Lipoprotein(a) enhances advanced atherosclerosis and vascular calcification in WHHL transgenic rabbits expressing human apolipoprotein(a).

High lipoprotein(a) (Lp(a)) levels are a major risk factor for the development of atherosclerosis. The risk of elevated Lp(a) concentration is increased significantly in patients who also have high levels of low density lipoprotein (LDL) cholesterol. To test the hypothesis that increased plasma levels of Lp(a) may enhance the development of atherosclerosis in the setting of hypercholesterolemia, we generated Watanabe heritable hyperlipidemic (WHHL) transgenic (Tg) rabbits expressing human apolipoprotein(a) (apo(a)). We report here that Tg WHHL rabbits developed more extensive advanced atherosclerotic lesions than did non-Tg WHHL rabbits. In particular, the advanced atherosclerotic lesions in Tg WHHL rabbits were frequently associated with calcification, which was barely evident in non-Tg WHHL rabbits. To investigate the molecular mechanism of Lp(a)-induced vascular calcification, we examined the effect of human Lp(a) on cultured rabbit aortic smooth muscle cells and found that smooth muscle cells treated with Lp(a) showed increased alkaline phosphatase activity and enhanced calcium accumulation. These results demonstrate for the first time that Lp(a) accelerates advanced atherosclerotic lesion formation and may play an important role in vascular calcification.

Lipoprotein(a) promotes smooth muscle cell proliferation and dedifferentiation in atherosclerotic lesions of human apo(a) transgenic rabbits.

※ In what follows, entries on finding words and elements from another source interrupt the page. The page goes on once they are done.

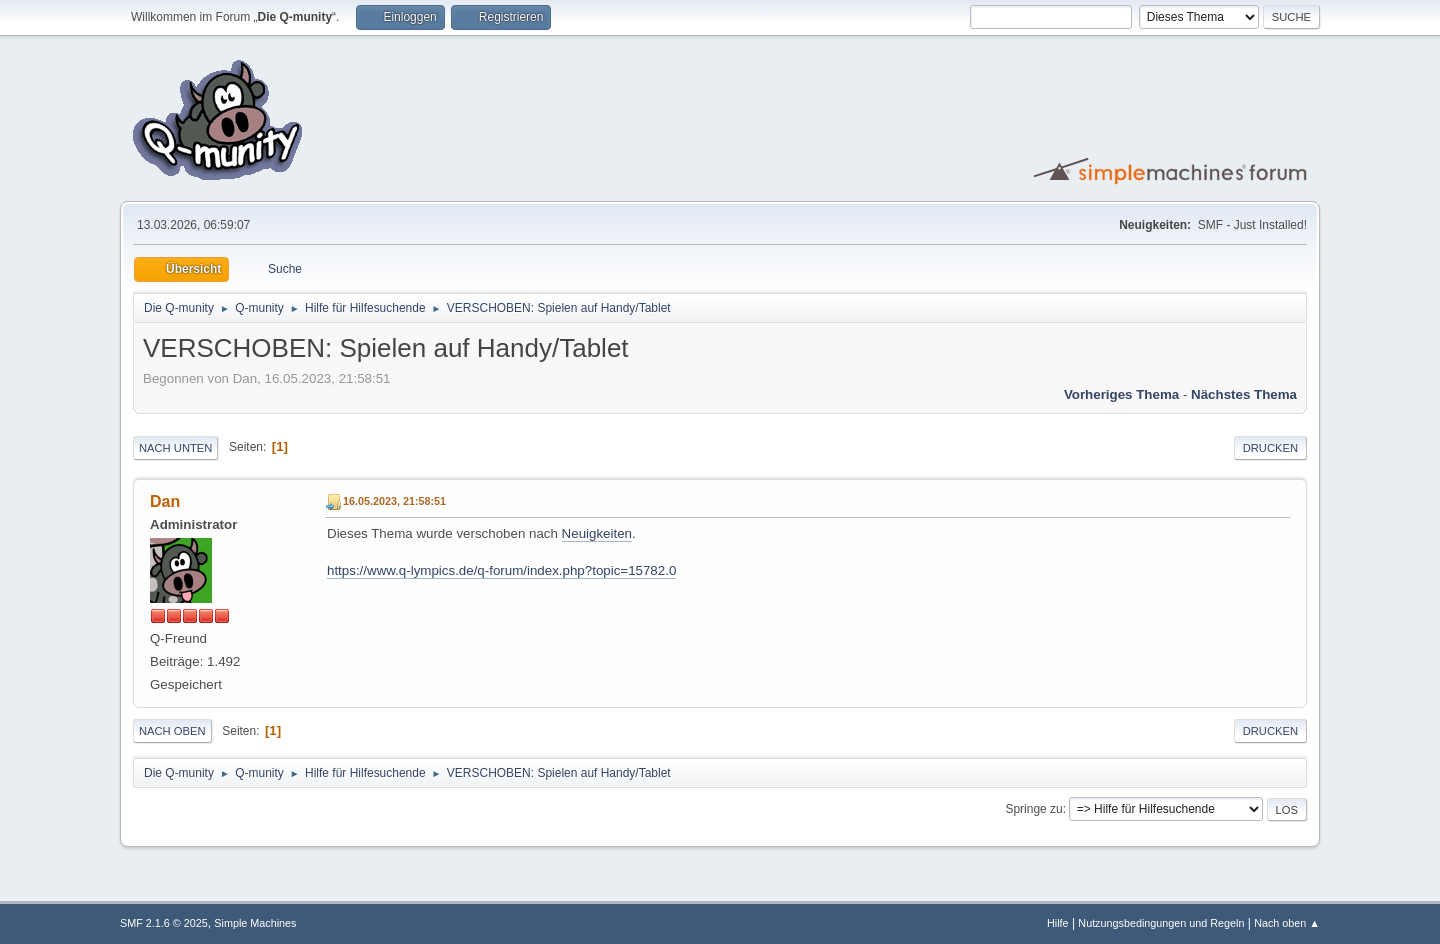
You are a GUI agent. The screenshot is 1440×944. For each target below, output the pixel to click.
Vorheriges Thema (1121, 394)
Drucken (1270, 448)
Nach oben (172, 731)
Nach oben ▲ (1287, 923)
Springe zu (1033, 809)
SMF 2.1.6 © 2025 (164, 923)
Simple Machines (255, 923)
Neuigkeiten (597, 533)
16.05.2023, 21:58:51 (394, 501)
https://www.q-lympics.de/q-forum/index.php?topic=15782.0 (501, 570)
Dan (165, 501)
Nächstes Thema (1244, 394)
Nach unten (175, 448)
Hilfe (1058, 923)
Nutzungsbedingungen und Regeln (1161, 923)
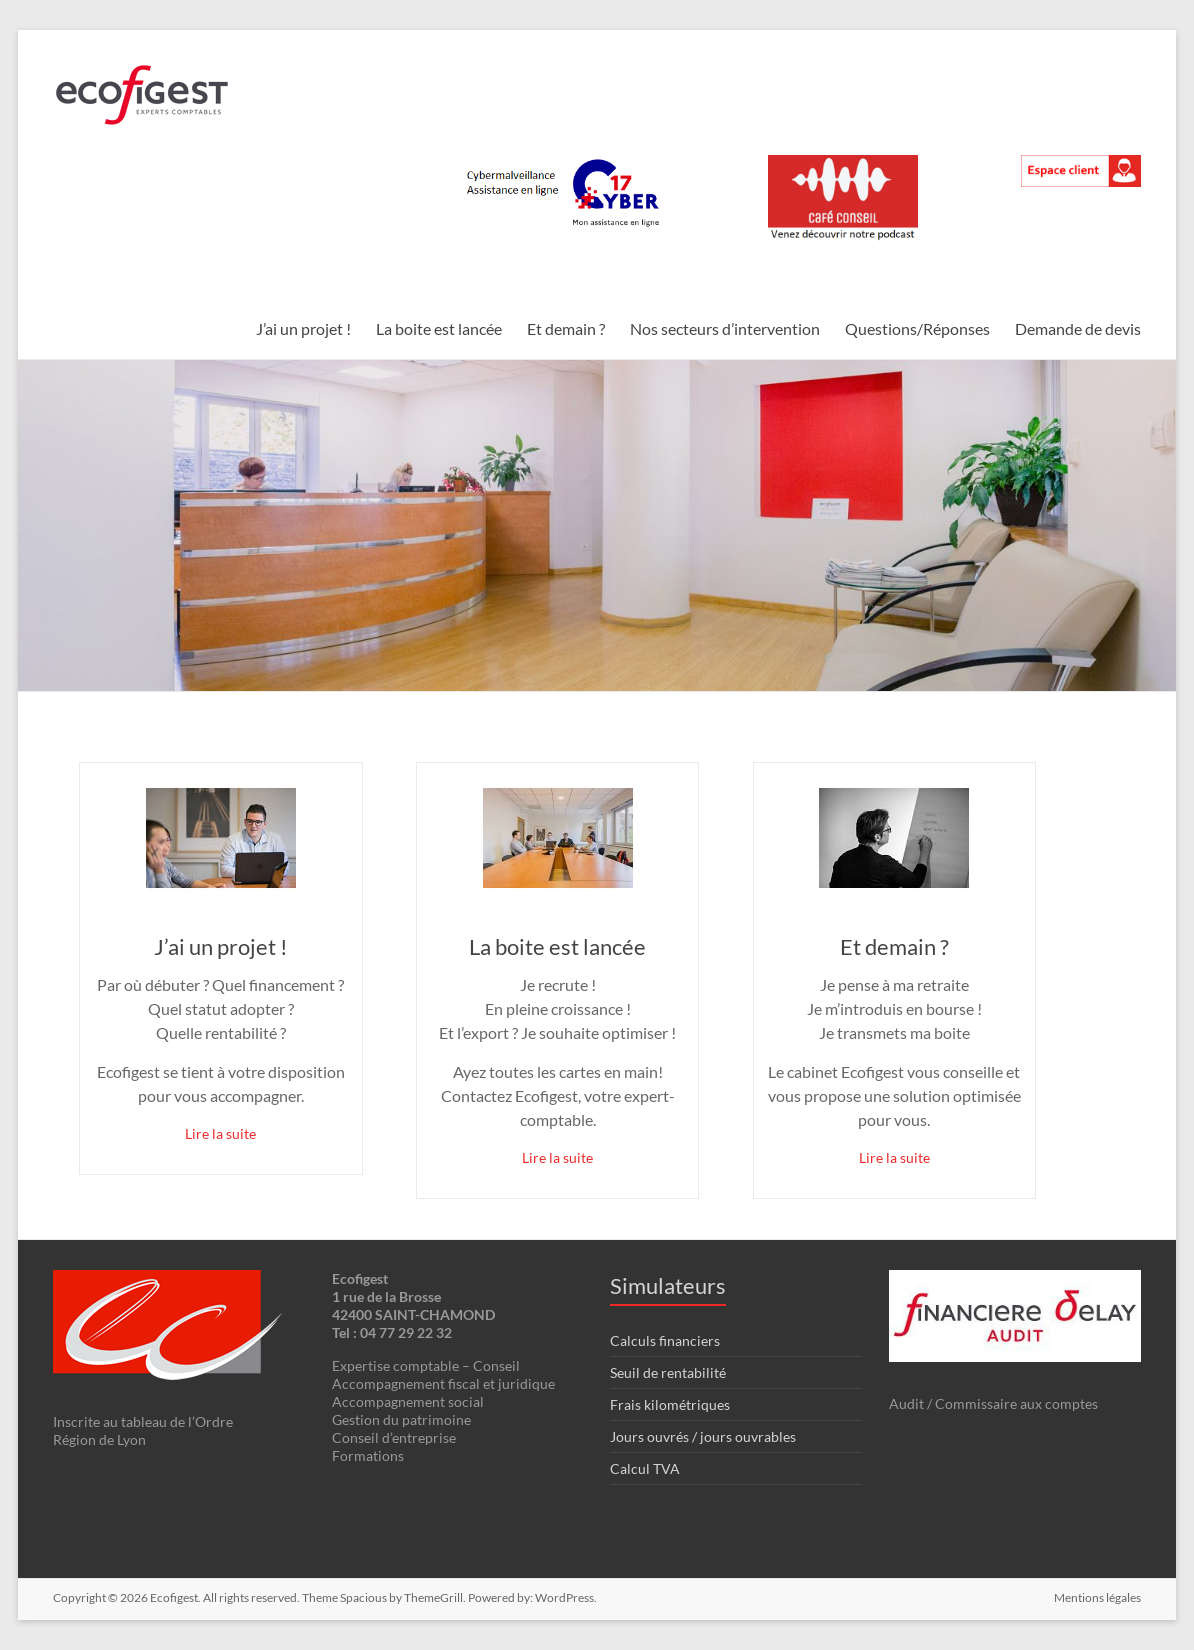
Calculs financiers (665, 1340)
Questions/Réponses (917, 328)
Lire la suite (220, 1133)
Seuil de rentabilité (668, 1372)
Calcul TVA (645, 1468)
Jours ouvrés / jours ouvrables (703, 1436)
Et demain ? (566, 328)
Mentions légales (1097, 1597)
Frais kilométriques (670, 1404)
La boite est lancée (439, 328)
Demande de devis (1078, 328)
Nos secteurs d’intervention (725, 328)
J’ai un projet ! (303, 328)
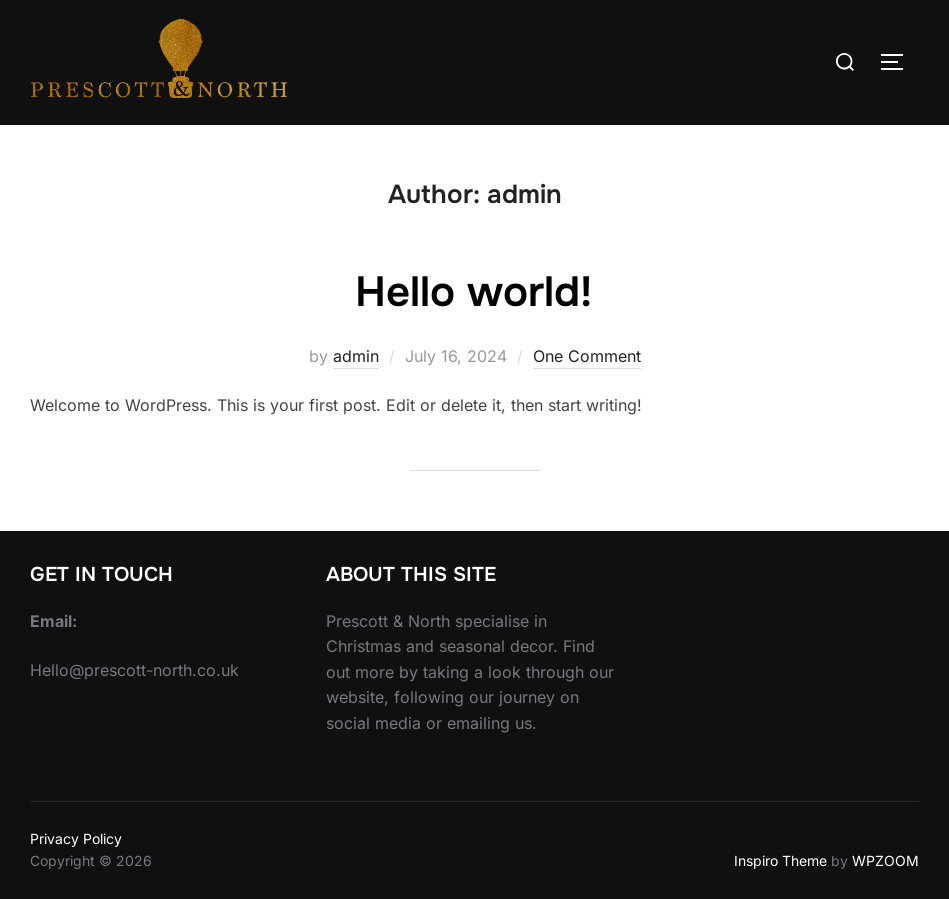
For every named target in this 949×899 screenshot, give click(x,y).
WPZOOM (885, 860)
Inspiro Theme (780, 860)
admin (356, 356)
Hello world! (473, 292)
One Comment (587, 356)
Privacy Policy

Elevated plasma lipoprotein(a) [Lp(a)] levels constitute an independent risk factor for the development of atherosclerosis. However, the mechanism underlying Lp(a) atherogenicity is unclear. Recently, we demonstrated that Lp(a) may potentially be proatherogenic in transgenic rabbits expressing human apolipoprotein(a) [apo(a)]. In this study, we further investigated atherosclerotic lesions of transgenic rabbits by morphometry and immunohistochemistry. On a cholesterol diet, human apo(a) transgenic rabbits had more extensive atherosclerotic lesions of the aorta, carotid artery, iliac artery, and coronary artery than did nontransgenic littermate rabbits as defined by increased intimal lesion area. Enhanced lesion development in transgenic rabbits was characterized by increased accumulation of smooth muscle cells, that was often associated with the Lp(a) deposition. To explore the possibility that Lp(a) may be involved in the smooth-muscle cell phenotypic modulation, we stained the lesions using a panel of monoclonal antibodies against smooth-muscle myosin heavy-chain isoforms (SM1, SM2, and SMemb) and basic transcriptional element binding protein-2 (BTEB2). We found that a large number of smooth muscle cells located in the apo(a)-containing areas of transgenic rabbits were positive for SMemb and BTEB2, suggesting that these smooth muscle cells were either immature or in the state of activation. In addition, transgenic rabbits showed delayed fibrinolytic activity accompanied by increased plasma plasminogen activator inhibitor-1. We conclude that Lp(a) may enhance the lesion development by mediating smooth muscle cell proliferation and dedifferentiation possibly because of impaired fibrinolytic activity.